Wednesday, September 14, 2011

Illuminated Names

This is a wonderful project for students to get to know each other. I saw this in the book, "Medieval Projects Your Can Do," by Martha Graves. This is a great resource for parents and educators and it is full of lovely, simple little projects.
This shows the various stages on the project all at once.



I have the children introduce themselves and give a couple of brief bits of information about themselves (favorite sports, colors, animals, etc). Then we talk about how they can incorporate those ideas into a fancy letter of their names. Simple and fun and everyone leaves with a piece they are proud of and is uniquely theirs!

Supplies Needed:

  • Large index card (5x7" or so) without lines on it
  • Pencil and eraser
  • Ruler with inches
  • Reference books with illuminated letters or calligraphy (optional, but nice)
  • Fine tip markers (we used sharpie brand in black and other colors)
  • Colored pencils, optional (when we wanted to add a hint of color)
  • Gold paint pen or gold acrylic paint with a fine brush
Directions:

1. With the pencil and ruler, lightly make horizontal guidelines every 1" on the index card.

2. Check out the reference books for inspiration and lightly draw the initial, or first letter of your name onto the index card.

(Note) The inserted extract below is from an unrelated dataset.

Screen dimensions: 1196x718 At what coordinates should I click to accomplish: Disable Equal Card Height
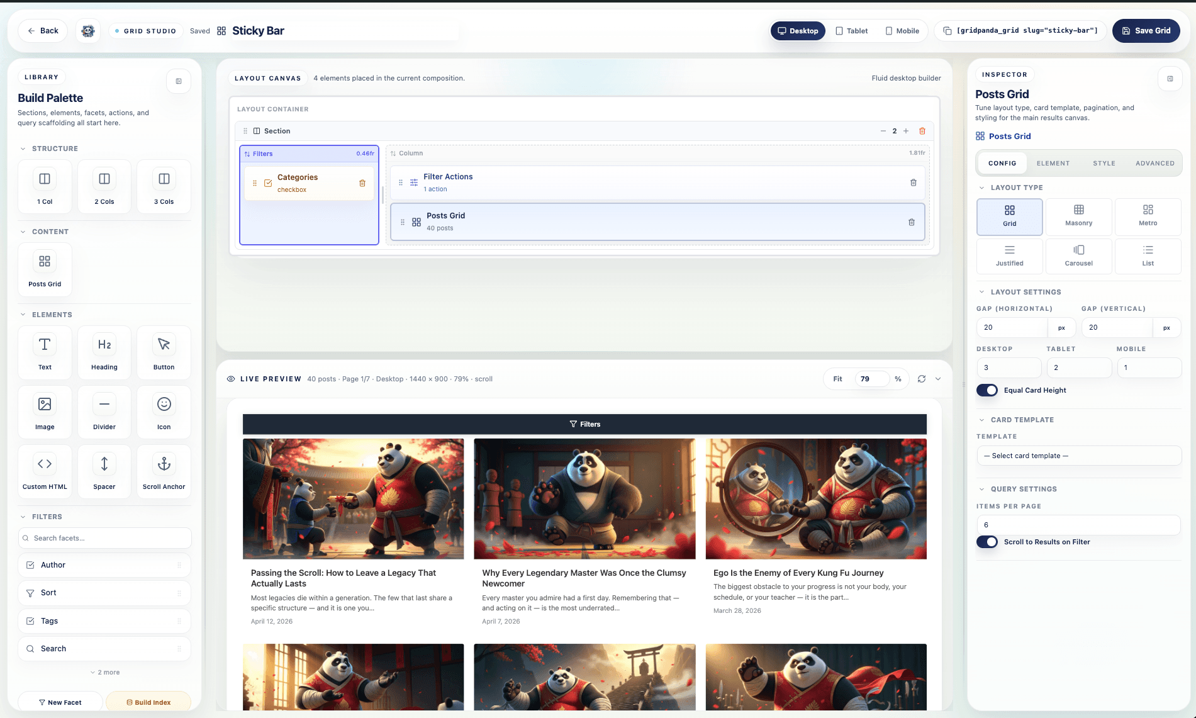pos(986,390)
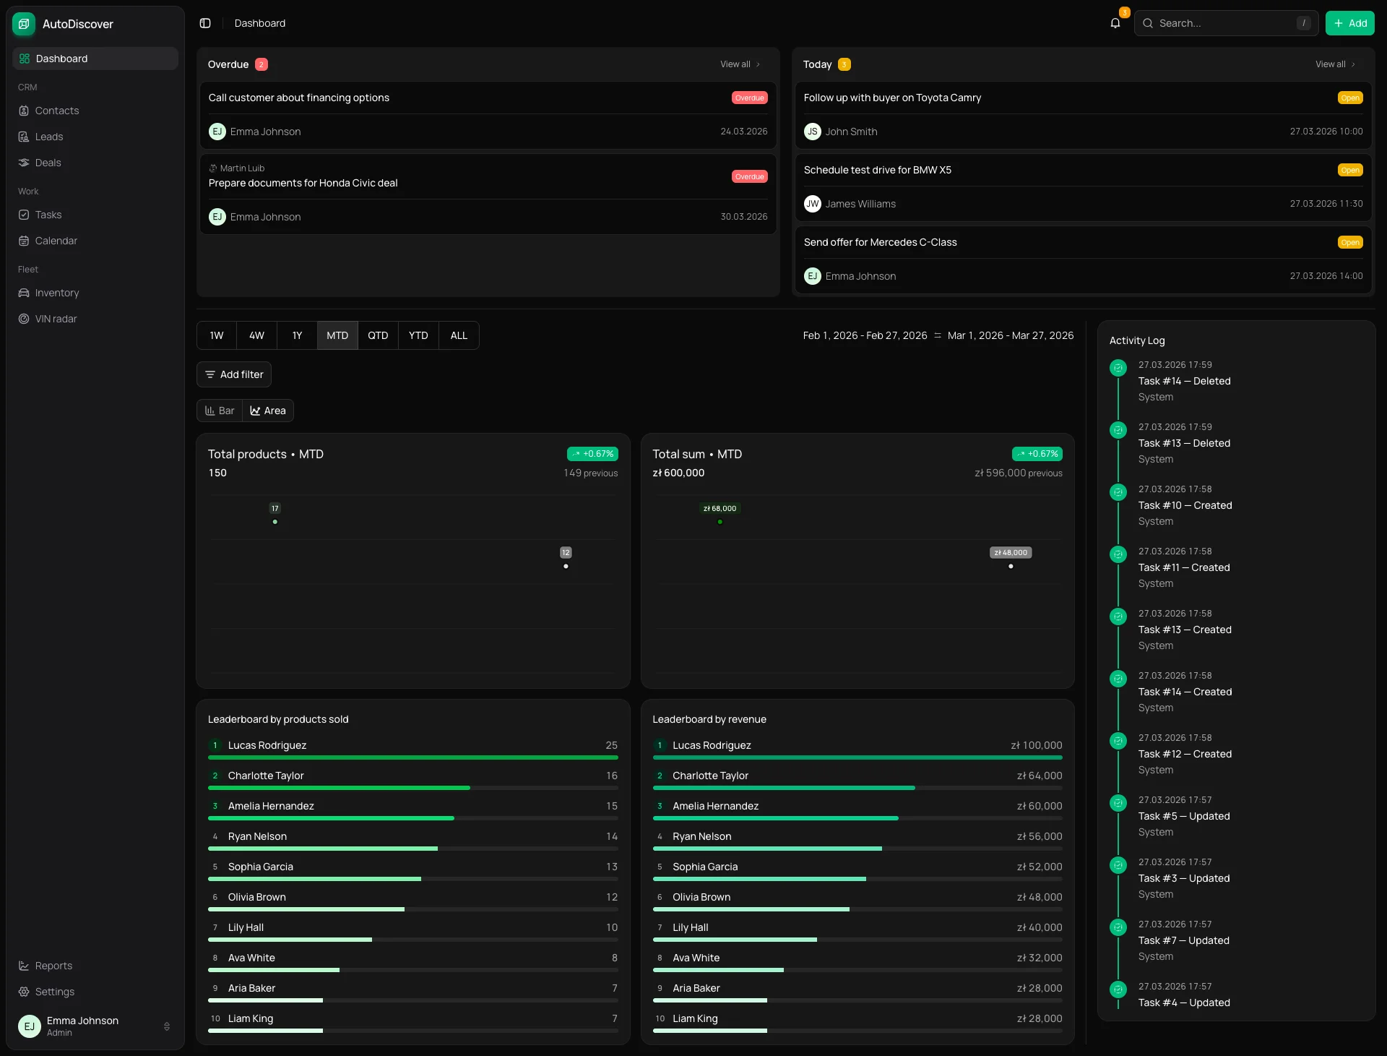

It should be large about 3" tall (mine touched both the top guideline and the bottom guideline on my index card). See below for the reference books I had on hand.

3. You can letter the rest of your name now, if you'd like. I made my letters about 1" tall and used a plain text I found in a book.

4. Add details to your initial. This is where all of the things that make you YOU come in! The girl I am making this for loves art and is seven. She also has a grandmother who does a lot with protecting sea turtles (and this little girl is interested in that), so I put a sea turtle and a seascape in there as well.

5. Use a marker to fill in the piece. I used black first and then colored in parts with other colored markers. I wasn't crazy about how dark the marker colors were getting, so I used colored pencils for the elements that I wanted to be secondary. When I was done the marker work I used an eraser to remove my guidelines and THEN I did the colored pencil work.

6. When it is done, use a gold paint pen to add some pizazz to the piece. This is part of what makes this art so "illuminating" because the gold makes it appear to be shining with light and color.

Here are some of my students' pieces, below. ENJOY!

The students could choose their first or last name.

This student traced over the pencil guidelines with gold with beautiful results!

Lovely lettering!

References for this class:

1 comment:

  1. How long does this take? I'm thinking of doing illuminated letters for a middle school history fair...but they'd have 15 minutes max to do it.